● **TASK SET**:
A. In the LNG plant description, how long is the trunkline that carries gas to the plant gas-inlet station?
B. From the LNG plant description, write out the passage that opens with the words containing "Inlet, gas-treating facilities" and closes with "LNG product specification.".

---------- SELECTED EXCERPT

Inlet, gas-treating facilities

Gas from the upstream processing facility (some 1,500 MMscfd) arrives via a 630 km, single-phase trunkline at the plant gas-inlet station. This unit has a pig receiver and inlet separation vessels to remove any possible dust or traces of liquid.

The gas is pressure controlled before being routed to the inlet of each of the LNG trains. The unit also can supply start-up fuel gas.

In each LNG train, feed gas is first passed through the acid-gas-removal unit to remove all CO2 and trace H2S (Sulfinol-D process) to prevent solidification during liquefaction and to meet the LNG product specification.

The rich solvent is preflashed and then stripped in a low-pressure regenerator column, using heat-transfer fluid (HTF) as heating medium. Flash gas is recompressed to feed-gas pressure and reinjected upstream of the absorber. Acid gas, containing some hydrocarbons coabsorbed by the solvent, is routed to an incinerator.

Following acid-gas removal, the gas is dehydrated, first by chilling with precooled mixed refrigerant (PMR) to condense the bulk of the water, and second by being passed over molecular sieve beds for deep removal of the water to well below 1 ppm(vol).

A three-bed arrangement was selected, with two beds in adsorption mode and a third in regeneration mode. Regeneration of the molecular-sieve beds is achieved by a slip stream of dehydrated gas, heated with waste heat from the gas turbine driving the PMR compressor.

After cooling and water removal, the regeneration gas is compressed back to the main feed stream, upstream of the PMR chiller.

Elemental mercury from feed gas can cause rapid corrosion of aluminm in cryogenic heat exchangers. Therefore, a mercury-removal unit was installed downstream of the dehydration unit, consisting of a single guard bed of sulfur-impregnated activated carbon.

Liquefaction

The Shell DMR process was selected for liquefaction. This process uses two separate mixed-refrigerant cooling cycles, one for precooling the gas to about -50°C. (PMR cycle) and one for final cooling and liquefaction of the gas (MR cycle; Fig. 3).

Following dehydration and mercury removal, the treated gas is further cooled against PMR and fed to the scrub columns. The scrub columns remove heavy hydrocarbons (C5+) that could freeze out in the cold part of the cryogenic heat exchangers and recover refrigerant components for make-up to the two refrigeration loops.

The bottom product of the scrub columns is fed to the fractionation unit. Reflux to the scrub columns is generated by condensation of part of the overhead gas against PMR. The scrubbed gas is recombined with excess NGLs from the fractionation unit and fed to the cryogenic heat exchangers for further cooling and liquefaction.

In the cryogenic heat exchangers, the natural gas is liquefied and subcooled to about -153° C. Subsequently, the LNG is reduced in pressure in a liquid expander and flashed in the end-flash vessel, achieving a temperature close to the atmospheric boiling point (about -161° C.). End-flash gas is routed via an end-flash exchanger to a three-stage end-flash compressor where it is recompressed to fuel-gas pressure. LNG is pumped to LNG storage.

--------------------
---------- DATASET EXTRACT

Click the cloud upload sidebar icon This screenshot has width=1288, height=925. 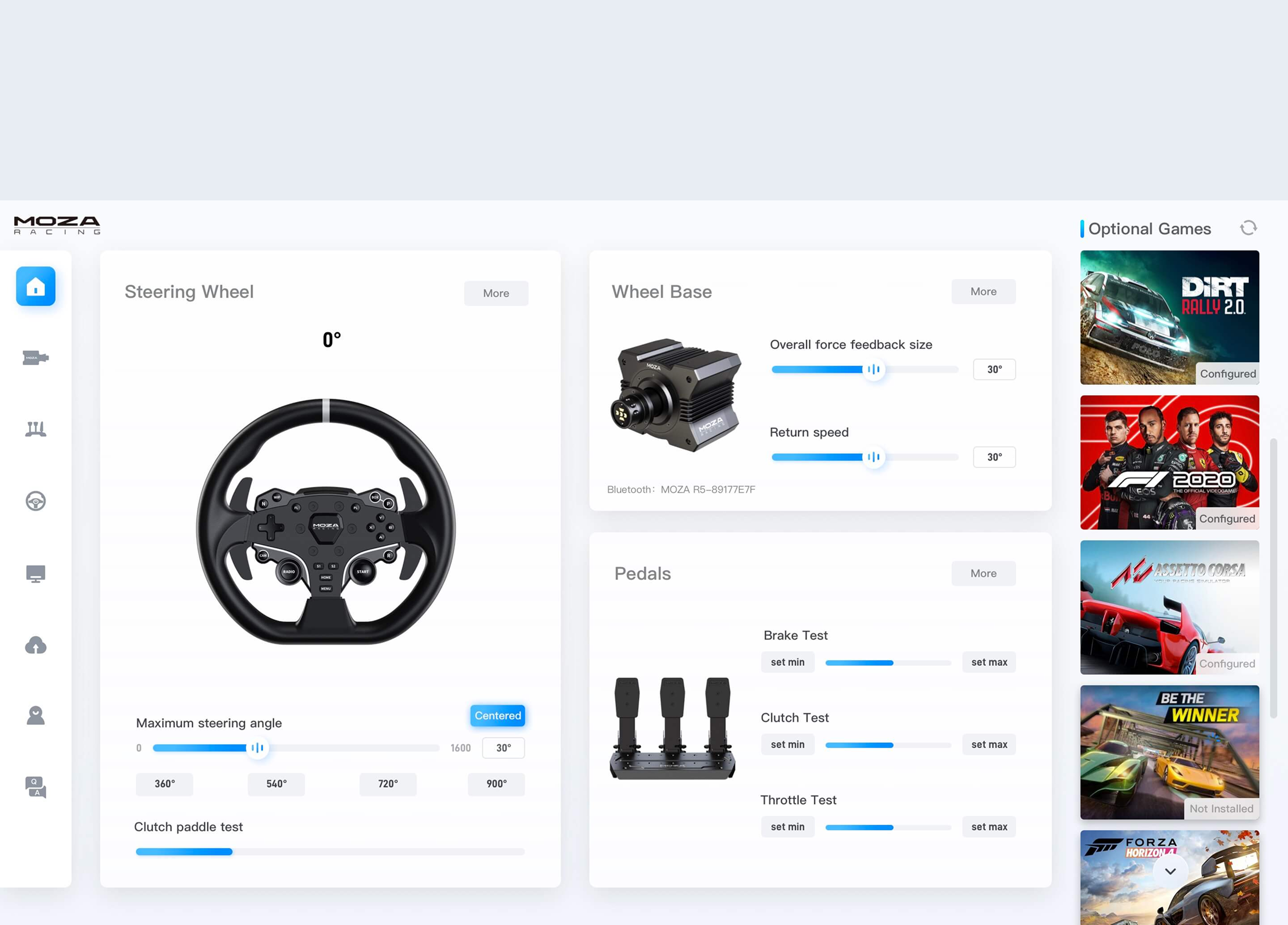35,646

--------------------
---------- DATASET EXTRACT

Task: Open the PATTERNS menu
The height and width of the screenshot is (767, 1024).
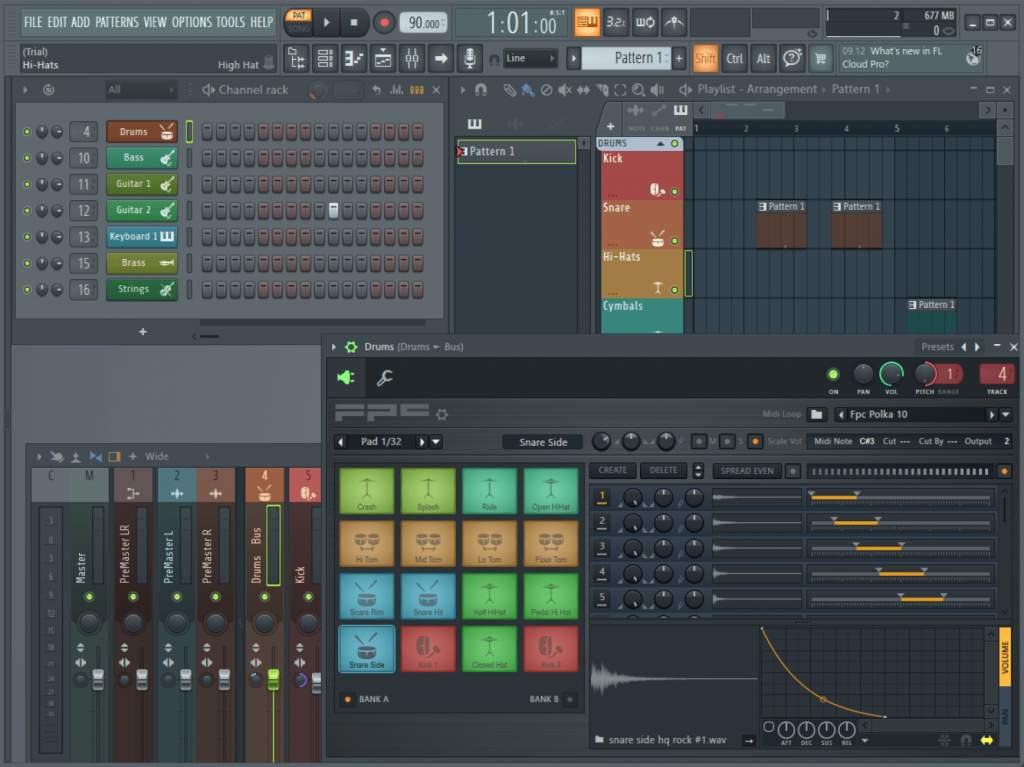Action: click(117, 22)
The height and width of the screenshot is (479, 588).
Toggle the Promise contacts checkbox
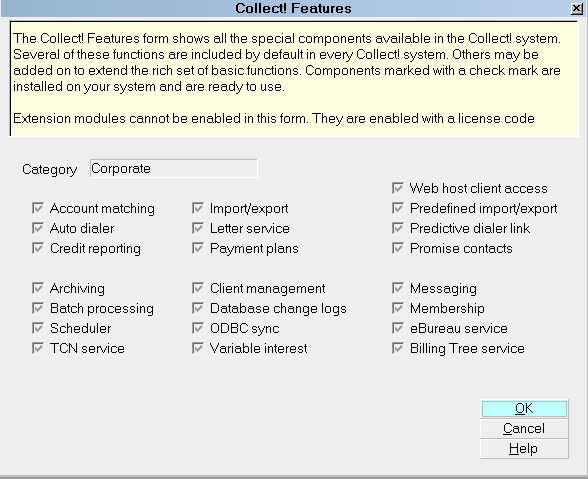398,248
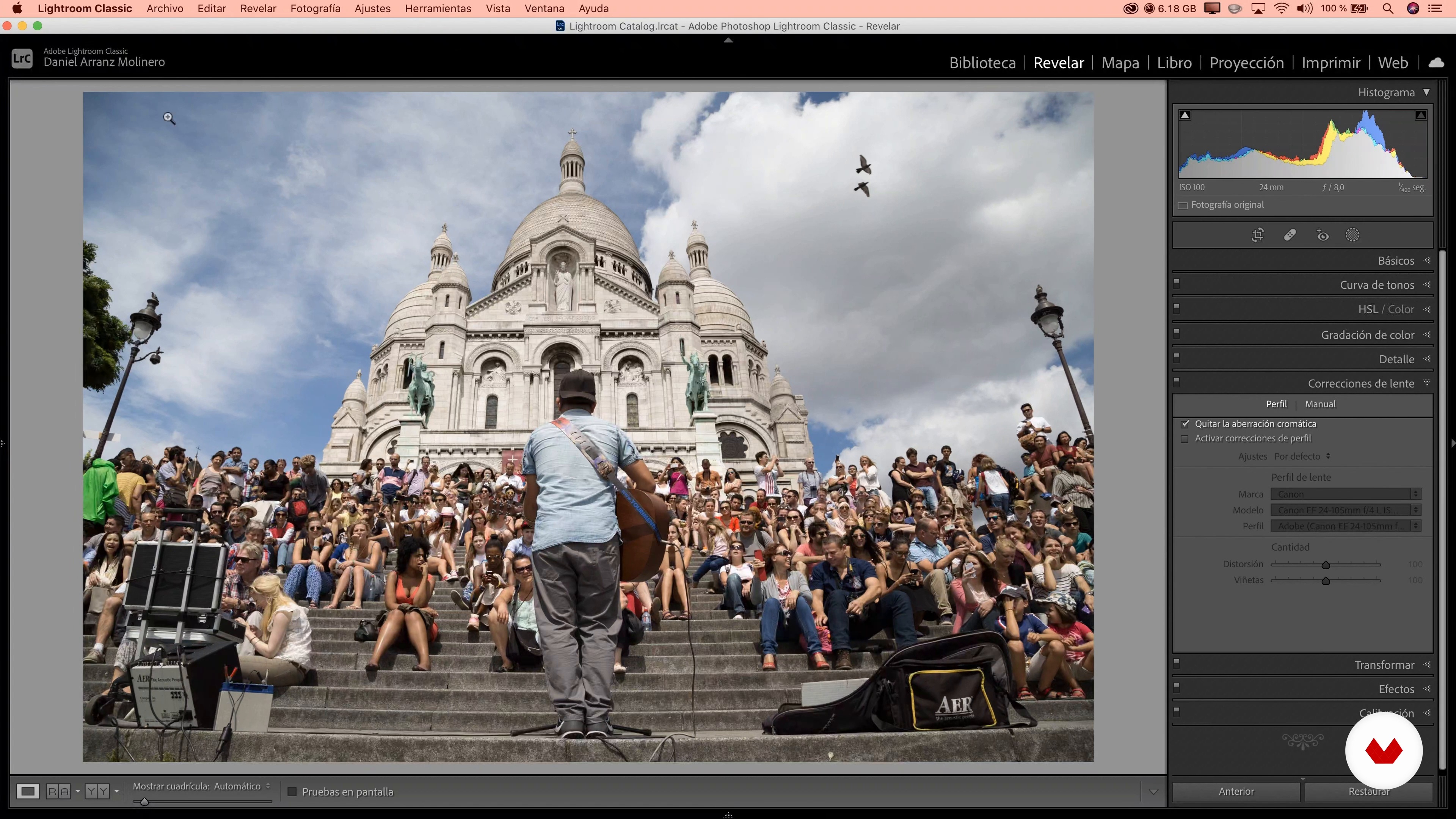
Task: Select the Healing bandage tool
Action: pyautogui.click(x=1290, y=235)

--------------------

● **ANSWERS TO THE EXERCISE**:
A. 630 km

B.
Inlet, gas-treating facilities

Gas from the upstream processing facility (some 1,500 MMscfd) arrives via a 630 km, single-phase trunkline at the plant gas-inlet station. This unit has a pig receiver and inlet separation vessels to remove any possible dust or traces of liquid.

The gas is pressure controlled before being routed to the inlet of each of the LNG trains. The unit also can supply start-up fuel gas.

In each LNG train, feed gas is first passed through the acid-gas-removal unit to remove all CO2 and trace H2S (Sulfinol-D process) to prevent solidification during liquefaction and to meet the LNG product specification.